A New York Custody Lawyer said the defendant-wife appeared pro se, while plaintiff-husband was represented by counsel. The court dismissed the criminal complaint since defendant-wife failed to prove a prima facie case that a crime was committed and that the husband had committed the crime charged.

On 21 September 1998, defendant-wife obtained an order of protection in a Family Court in Queens County, New York, which was subsequently dismissed by that Court on 10 December 1998 since a matrimonial proceeding was pending in the Supreme Court, Nassau County. On 11 December 1998, defendant-wife submitted an order to show cause ex parte to the Supreme Court, Nassau County, requesting a temporary order of protection against plaintiff-husband, which was assigned to another Justice of the court due to the unavailability of the Justice assigned to the case. The affidavit by the wife in support of the order to show cause contained substantially, in sum and substance, the same allegations of abuse and domestic violence averred in the counterclaims. In addition, defendant-wife claimed that plaintiff-husband had violated a previous temporary order of protection without making reference to the date issued and the name of the court and judge who issued the order. Subsequently, the defendant’s application was granted, and the temporary order of protection was issued by the Supreme Court Justice. The order was to expire on 16 December 1998, the date the case was scheduled to appear before the Court. On that date, counsel for the defendant-wife submitted an application to be relieved, pursuant to CPLR § 321, which was granted by the order of the Court on 23 December 1998. The action was stayed until 15 January 1999 in order to allow defendant-wife to obtain an attorney. The temporary order of protection issued on 11 December 1998 was extended by the Court until 15 January 1999 over the objections of plaintiff’s counsel. Plaintiff’s counsel then requested a hearing on the record and sought to vacate the temporary order of protection issued upon the ground that the allegations by the wife were contrived and fabricated in order to have his client repeatedly arrested on false allegation of violation of the temporary order of protection.

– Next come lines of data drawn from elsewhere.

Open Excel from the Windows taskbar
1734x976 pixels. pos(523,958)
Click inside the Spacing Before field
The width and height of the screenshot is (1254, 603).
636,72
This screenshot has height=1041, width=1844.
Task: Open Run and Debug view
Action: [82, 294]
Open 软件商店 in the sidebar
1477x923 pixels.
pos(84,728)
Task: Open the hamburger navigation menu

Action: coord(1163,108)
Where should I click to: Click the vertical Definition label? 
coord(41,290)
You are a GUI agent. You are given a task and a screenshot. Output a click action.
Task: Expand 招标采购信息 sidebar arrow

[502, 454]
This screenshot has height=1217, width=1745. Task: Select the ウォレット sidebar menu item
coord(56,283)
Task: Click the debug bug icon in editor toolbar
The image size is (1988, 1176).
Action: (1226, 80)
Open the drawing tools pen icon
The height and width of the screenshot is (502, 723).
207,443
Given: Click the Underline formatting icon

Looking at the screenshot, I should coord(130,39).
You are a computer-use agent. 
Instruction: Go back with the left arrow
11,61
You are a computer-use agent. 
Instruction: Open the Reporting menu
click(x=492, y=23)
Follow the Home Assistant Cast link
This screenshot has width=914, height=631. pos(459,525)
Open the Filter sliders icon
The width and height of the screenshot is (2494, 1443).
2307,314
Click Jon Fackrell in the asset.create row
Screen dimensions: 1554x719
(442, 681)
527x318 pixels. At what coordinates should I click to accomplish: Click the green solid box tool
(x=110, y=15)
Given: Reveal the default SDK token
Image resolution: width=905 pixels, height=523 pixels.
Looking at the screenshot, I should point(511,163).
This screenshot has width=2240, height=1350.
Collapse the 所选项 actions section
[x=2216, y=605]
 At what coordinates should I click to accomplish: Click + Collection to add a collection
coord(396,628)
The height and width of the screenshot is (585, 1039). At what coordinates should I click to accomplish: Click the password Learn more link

According to plaintiff-husband’s counsel, plaintiff-husband is a neurologist, and his ability to care for his patients has been severely impaired by the wife’s conduct. The Court has extended the temporary order of protection several times until a hearing could be held on plaintiff’s application to vacate the temporary order of protection. The temporary order of protection has been extended to 17 May 1999 by order of the Court dated 23 February 1999.